Segment Start: PROVIDED DATA

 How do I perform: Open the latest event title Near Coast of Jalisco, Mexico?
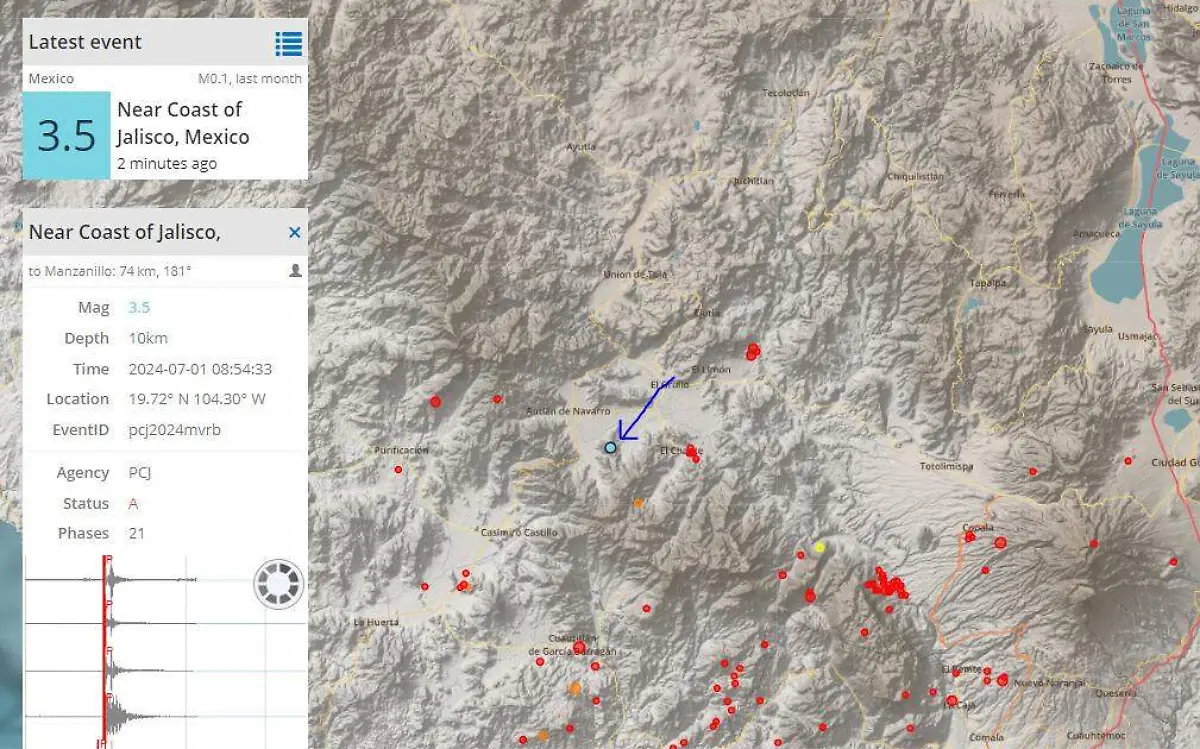[x=182, y=123]
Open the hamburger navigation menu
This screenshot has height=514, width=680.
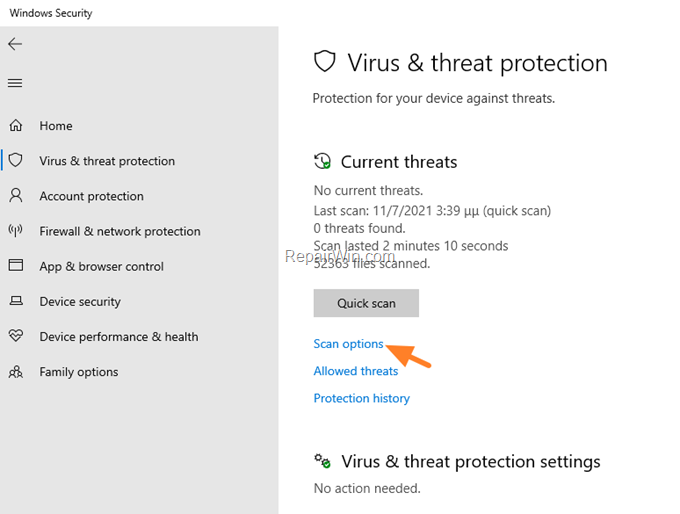click(x=15, y=83)
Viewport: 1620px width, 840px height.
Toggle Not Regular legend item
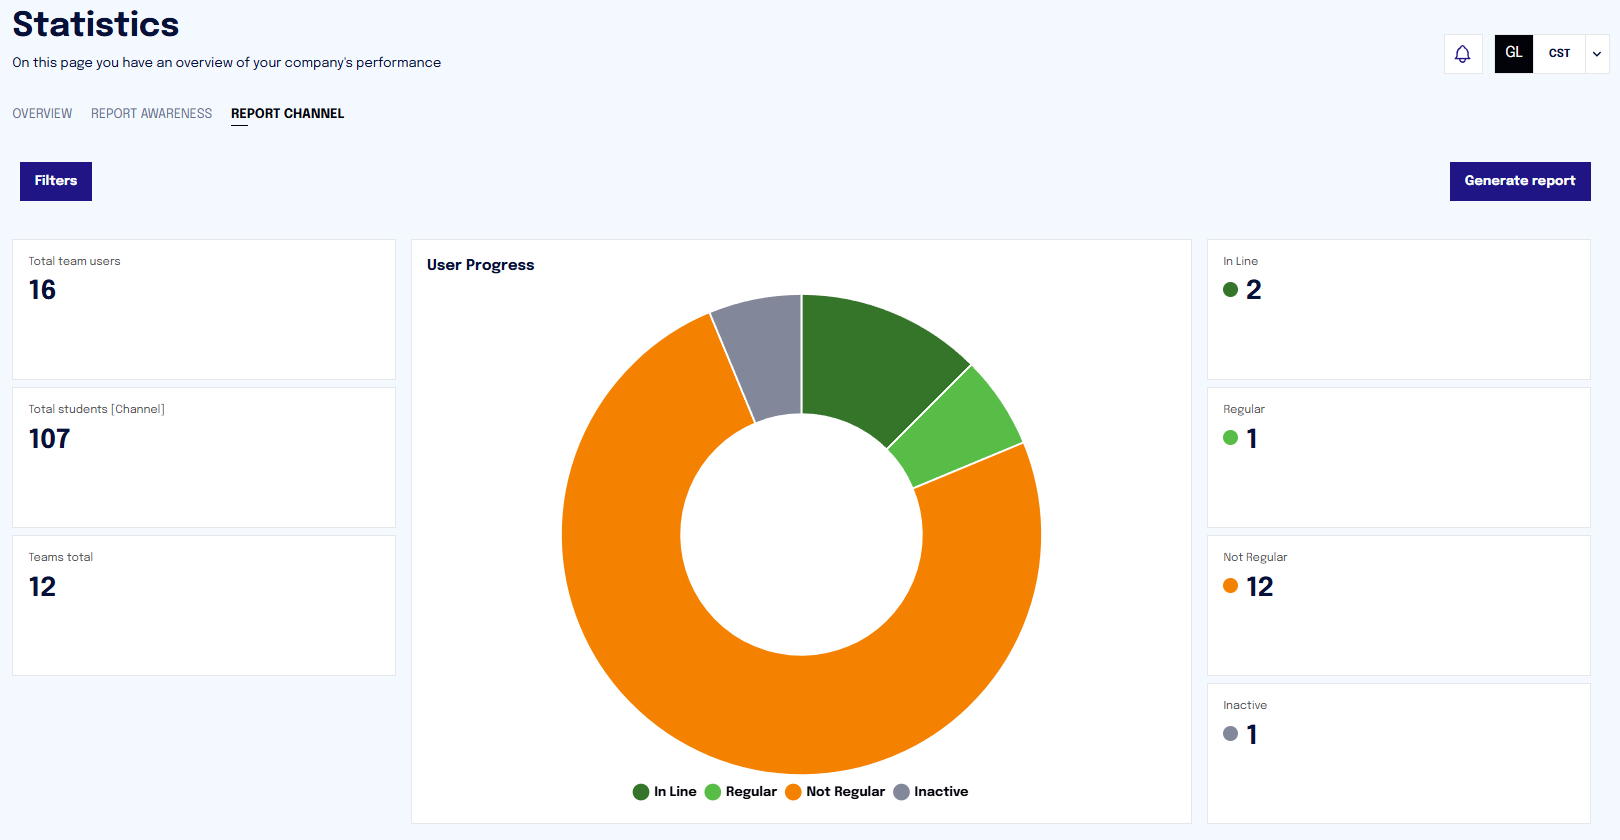point(835,791)
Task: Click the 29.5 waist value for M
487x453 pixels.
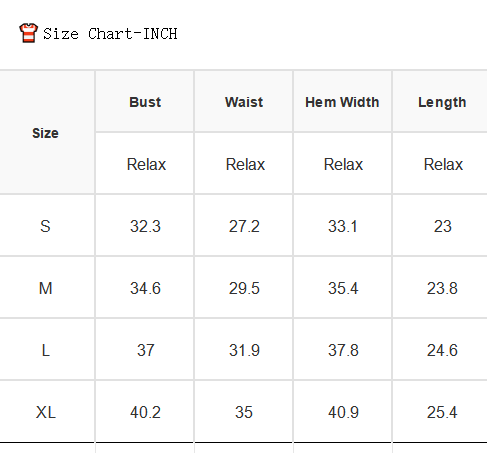Action: point(244,288)
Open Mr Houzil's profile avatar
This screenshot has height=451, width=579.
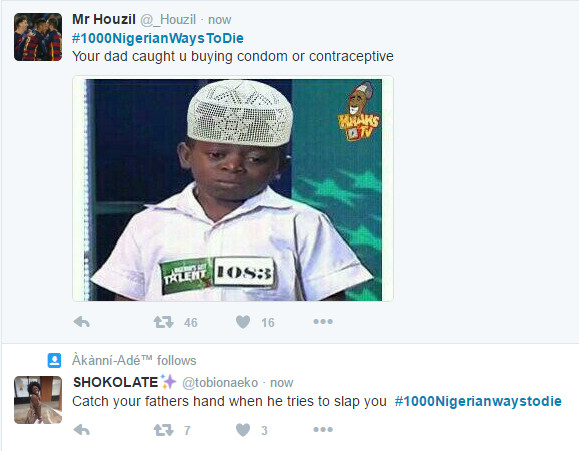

Segment End: PROVIDED DATA

- **PROBLEM**: Copy all of the data word for word, and keep the pictures out of it.

- **RESPONSE TO THIS EXERCISE**:
 How do I perform: Open the latest event title Near Coast of Jalisco, Mexico?
[x=182, y=123]
Open the hamburger navigation menu
This screenshot has height=514, width=680.
click(x=15, y=83)
Viewport: 1620px width, 840px height.
Toggle Not Regular legend item
point(835,791)
Task: Click the 29.5 waist value for M
487x453 pixels.
Action: point(244,288)
Open Mr Houzil's profile avatar
This screenshot has height=451, width=579.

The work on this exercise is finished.